**Data**:
┌────────
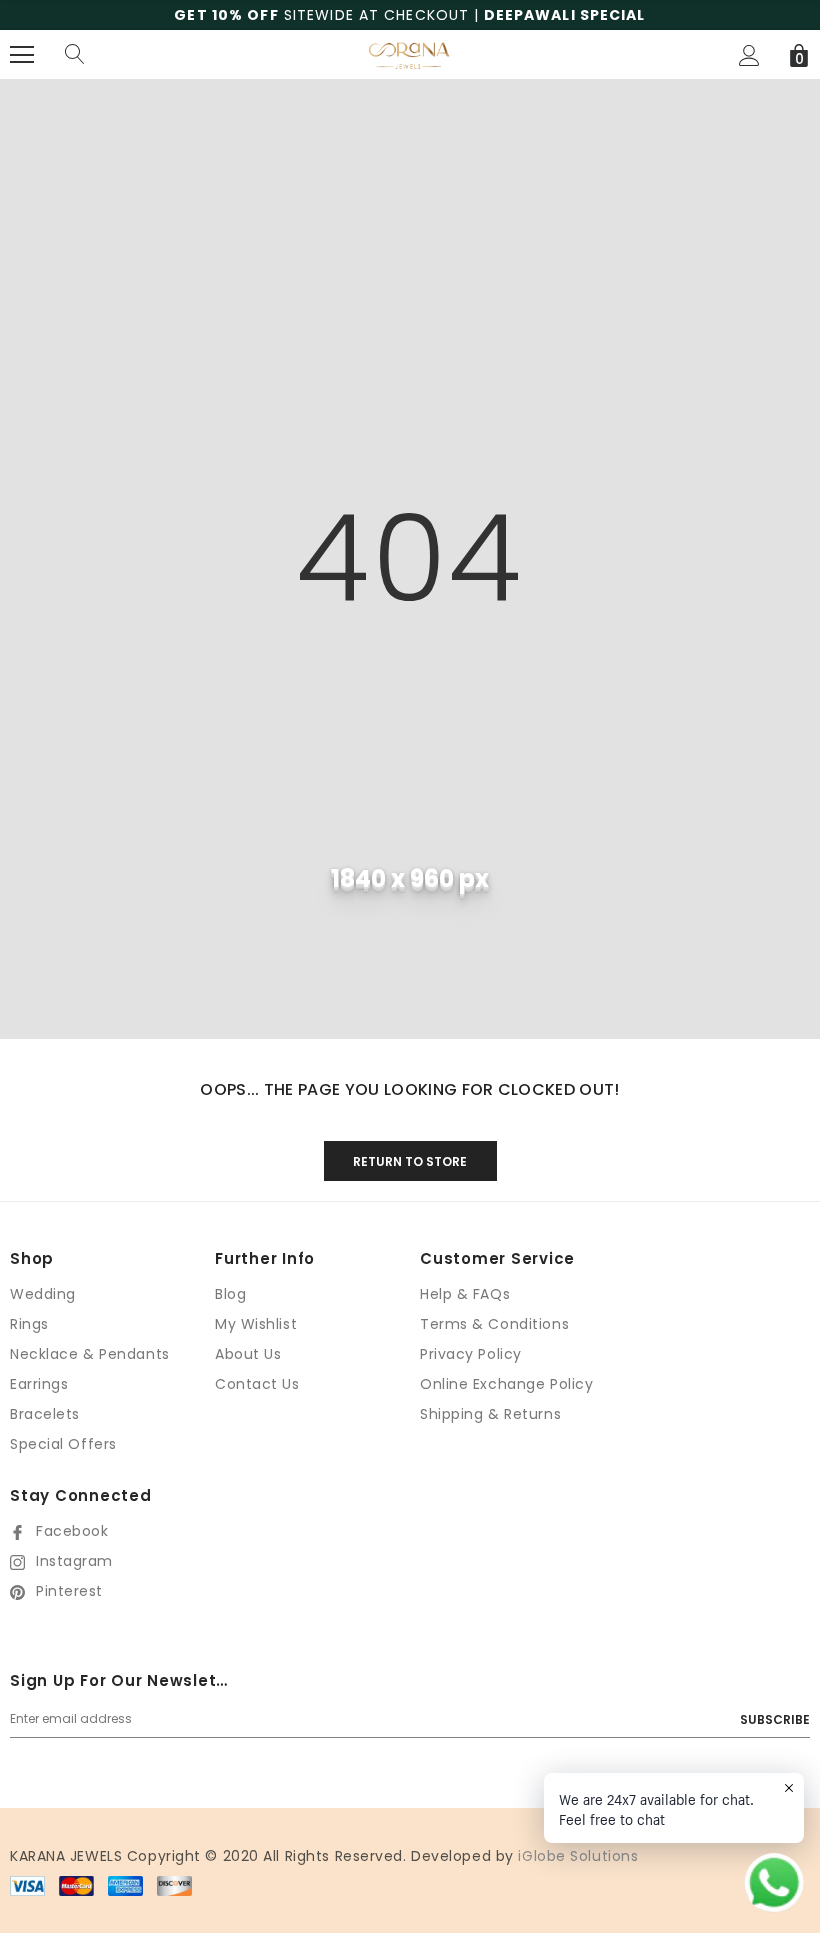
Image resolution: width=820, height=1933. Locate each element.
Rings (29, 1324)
└────────
┌────────
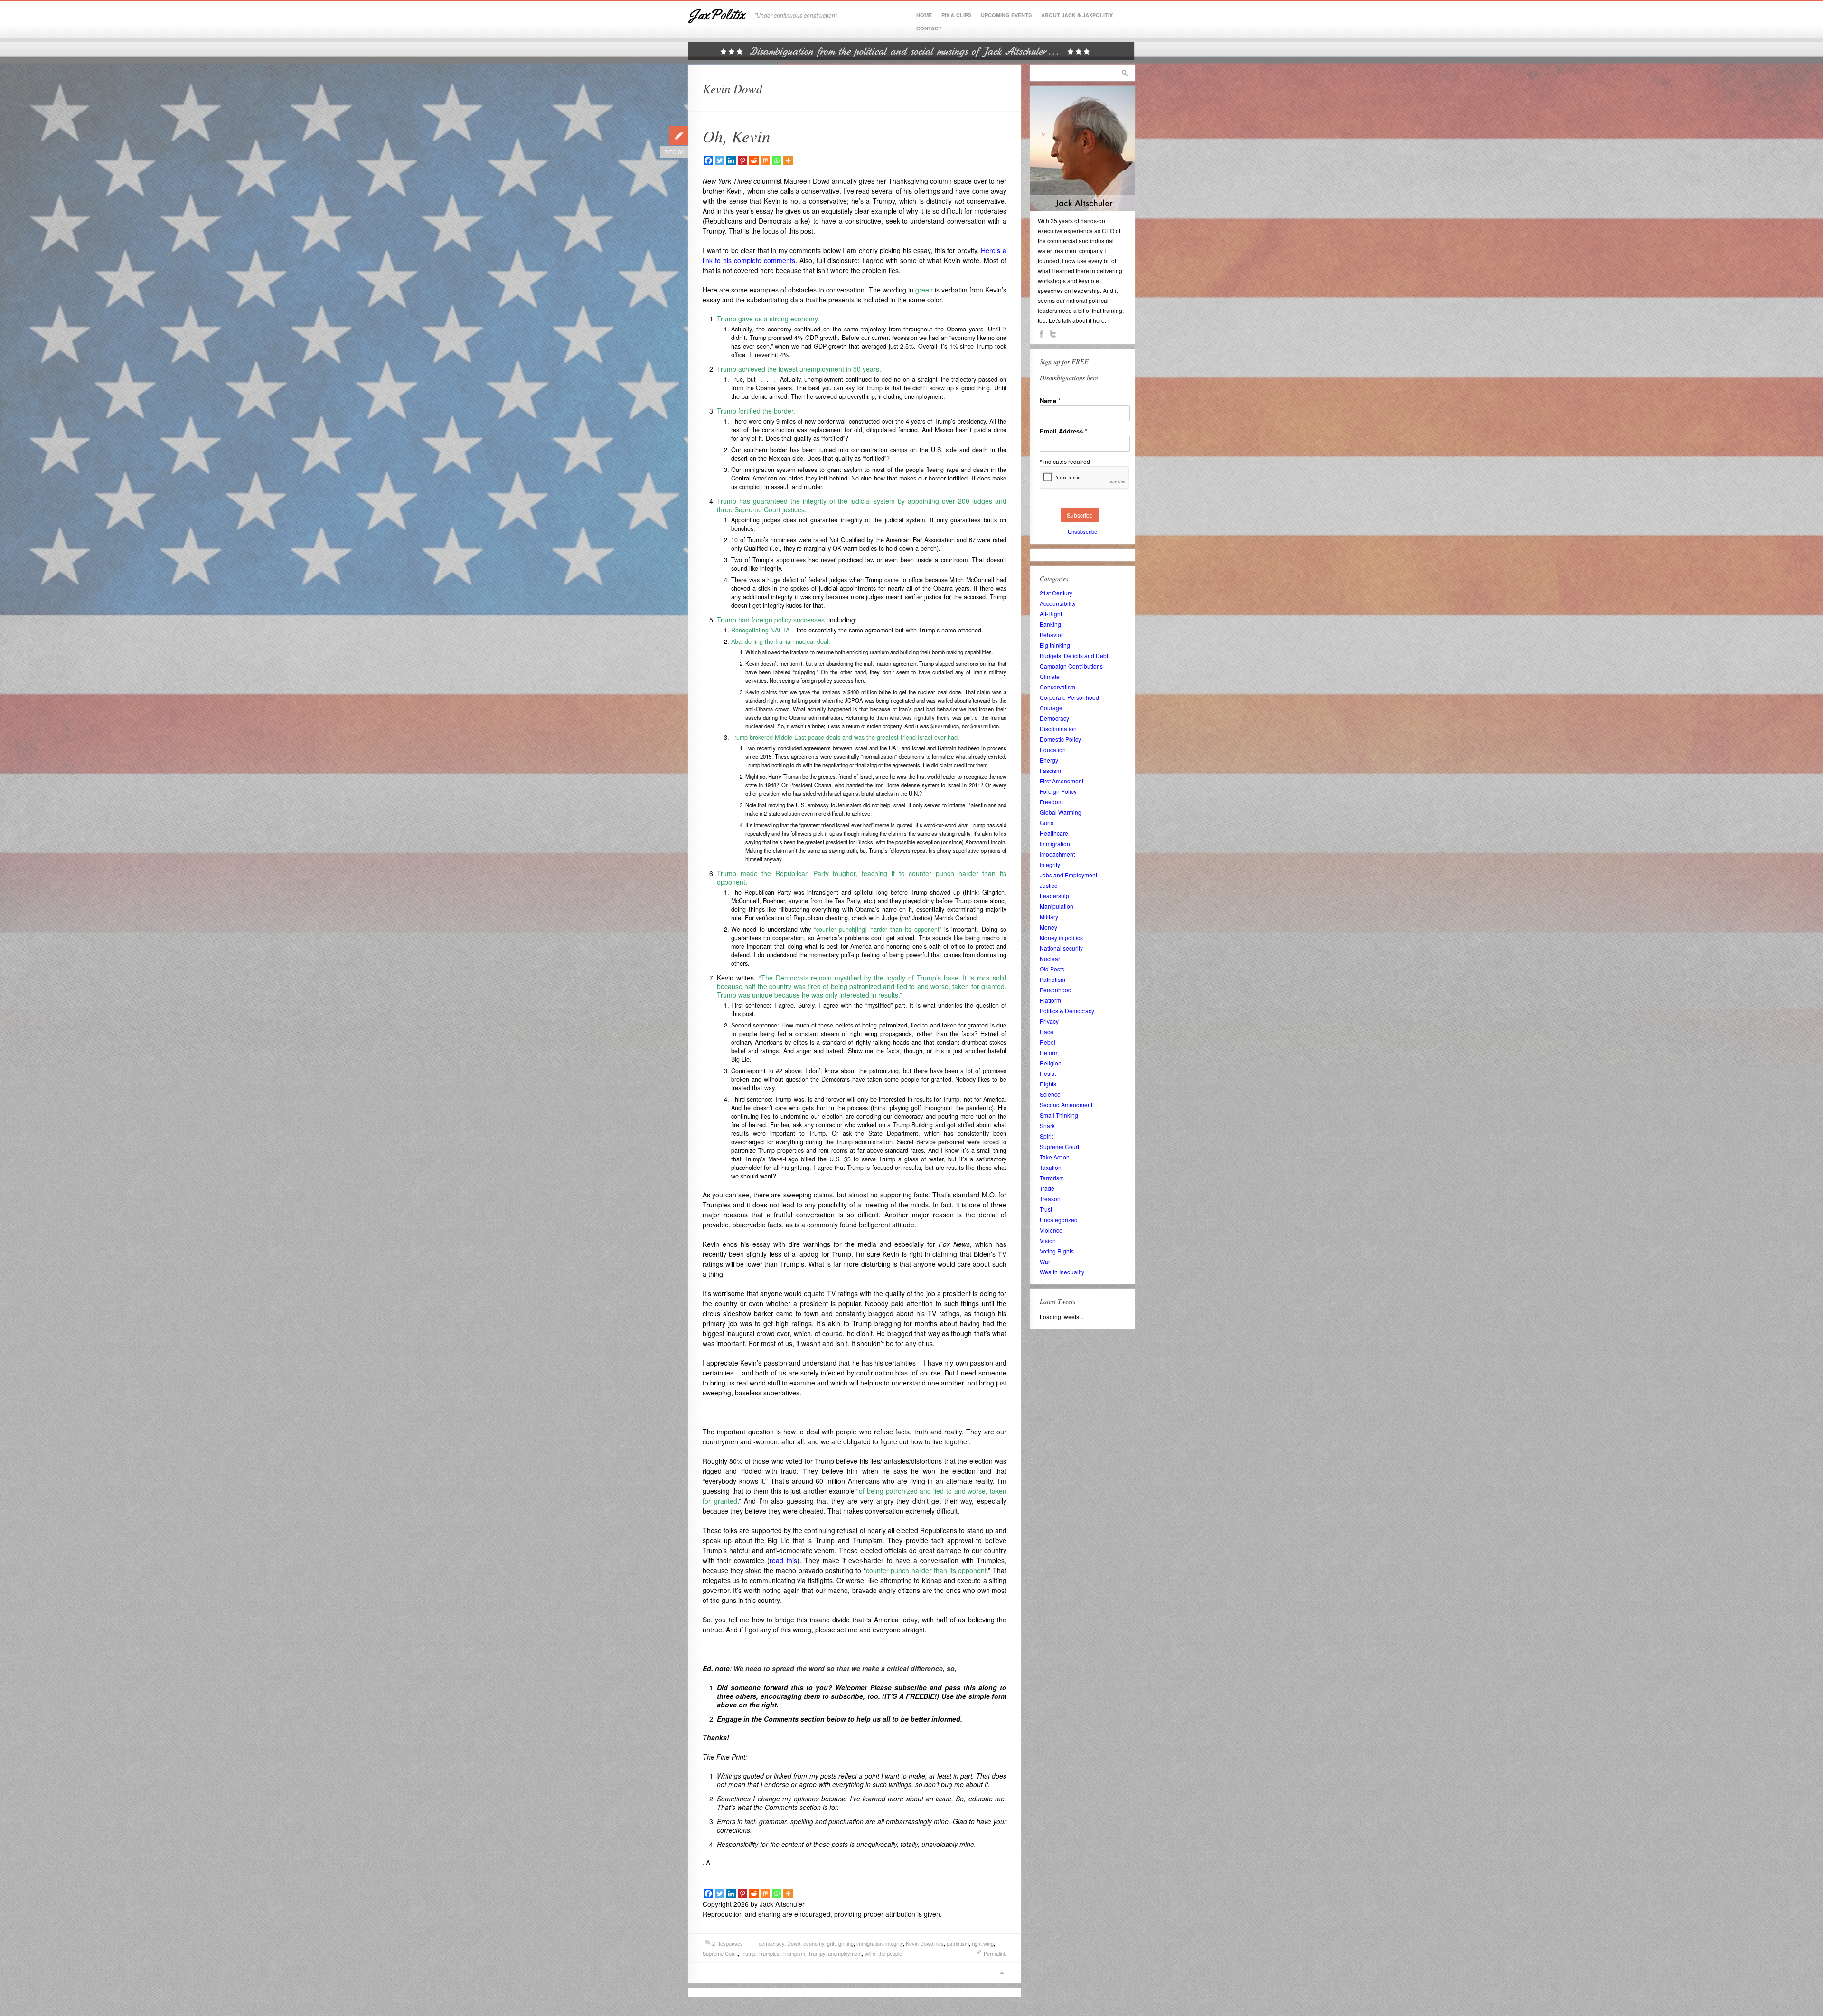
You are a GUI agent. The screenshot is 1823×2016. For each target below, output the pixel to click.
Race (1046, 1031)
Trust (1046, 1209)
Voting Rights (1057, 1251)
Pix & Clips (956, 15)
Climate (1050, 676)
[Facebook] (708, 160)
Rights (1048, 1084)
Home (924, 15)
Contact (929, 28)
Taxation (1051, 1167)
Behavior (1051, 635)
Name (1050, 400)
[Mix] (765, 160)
└────────
**Prompt**: Whatever else the listing above holds, retype exactly only the lines from the one containing "Trust (1046, 1209)" to the one containing "[Mix] (765, 160)", both ends kept.

**Task output**:
Trust (1046, 1209)
Voting Rights (1057, 1251)
Pix & Clips (956, 15)
Climate (1050, 676)
[Facebook] (708, 160)
Rights (1048, 1084)
Home (924, 15)
Contact (929, 28)
Taxation (1051, 1167)
Behavior (1051, 635)
Name (1050, 400)
[Mix] (765, 160)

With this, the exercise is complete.